Sunday, 10 March 2013

Using Antique Piano Keys

antique piano keys decor

A couple of years ago, I took apart my beloved and battered antique piano.  It was a bit of a white elephant, and with a cracked soundboard it never stayed in tune for more than a month or two at the most.  It was falling to pieces.  So one day I decided to take it apart.  I wanted to save the cherry-wood veneer to use for building furniture one day, and I wanted to do something with the keys, to memorialize this formerly-lovely old piano.  But I couldn't decide what.  So the keys sat in a dusty box in the basement.

antique piano keys clock display

I finally pulled them out and did something with them.  I wanted to make something that I could give to my siblings, most of whom loved this piano as much as I did.  This is how I did it.

  • Step 1: Acquire an antique piano.
  • Step 2: Take apart said antique piano, narrowly avoiding being squished numerous times when large heavy pieces of the piano decide to fall over.
  • Step 3: Reassemble keyboard on a large flat surface, and decide how many keys you'll use for each wall-hanging. 
  • Step 4: Cut off the long wooden piece from each key, leaving just the ivory/ebony section (for the black keys you'll have to leave about 1 cm more, to make them the same length as the white ones).  It helps to number each key at this step to keep them in the correct order, since the gold-stamped number of each key is on the part you're cutting off.  Sand the cut end.  I forgot to do that step.
  • Step 5: Dig through your stash of crafty junk to find just the right backing.  I used 1/4-inch thick cork tiles (from Walmart). I had three left from another project, and they happen to be exactly the right size, when cut in half.  I should have just enough for the rest of the piano keys.
  • Step 6: Starting from the middle and working outward, glue on each piece.  I did all the white keys first, then fit in the black pieces.  Make sure you glue the sides that will be touching other keys as well as the back.  I used white glue.  Use something that can be easily cleaned up if it oozes out.
  • Step 7: Let it dry.
  • Step 8: Figure out how to hang it.  I haven't done this step yet.  Any suggestions?  For now I have it propped on my mantle, but I was thinking of hanging it in a gallery wall sometime in the future.
  • Step 9: Make four more (the other four will be narrower...sorry siblings).

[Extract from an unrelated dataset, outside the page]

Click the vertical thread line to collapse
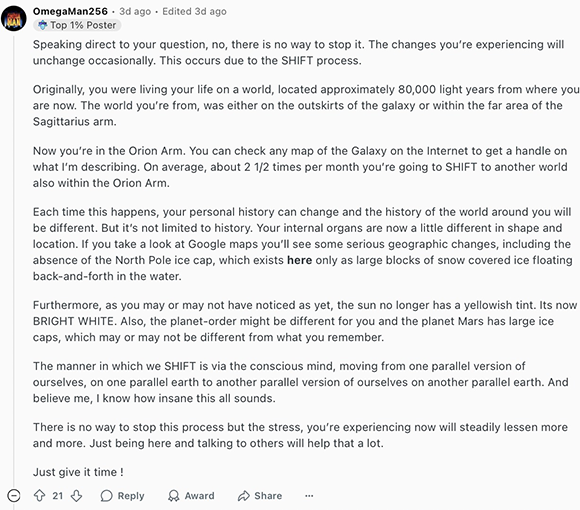The image size is (580, 510). (14, 259)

antique piano keys vintage books

antique piano keys

antique piano keys cork diy tutorial


  1. I don't know how heavy your piano key art is, but you could try those sticky 3M squares that are supposed to come off without ripping off any paint/drywall. Or you could buy a picture/mirror hanging kit (screws, wire, etc.) from Walmart - I think it's around $3 - if you don't mind drilling holes into the piano keys. Very cute!

    1. Thanks Christine! It's not too heavy, so I'm sure the 3M squares would be strong enough. As long as they stick to the cork, anyway. I do have some other things that might work too, I just haven't tried them yet.

  2. You are so crafty Joanna! One man's junk really is another man's (woman's) treasusre.

  3. Looks Good, I'll have to make one now!
    Antique Piano Emporium

  4. Thank you for this. I've been thinking of a shadow box with mine and a few of my grandma's things. Great job!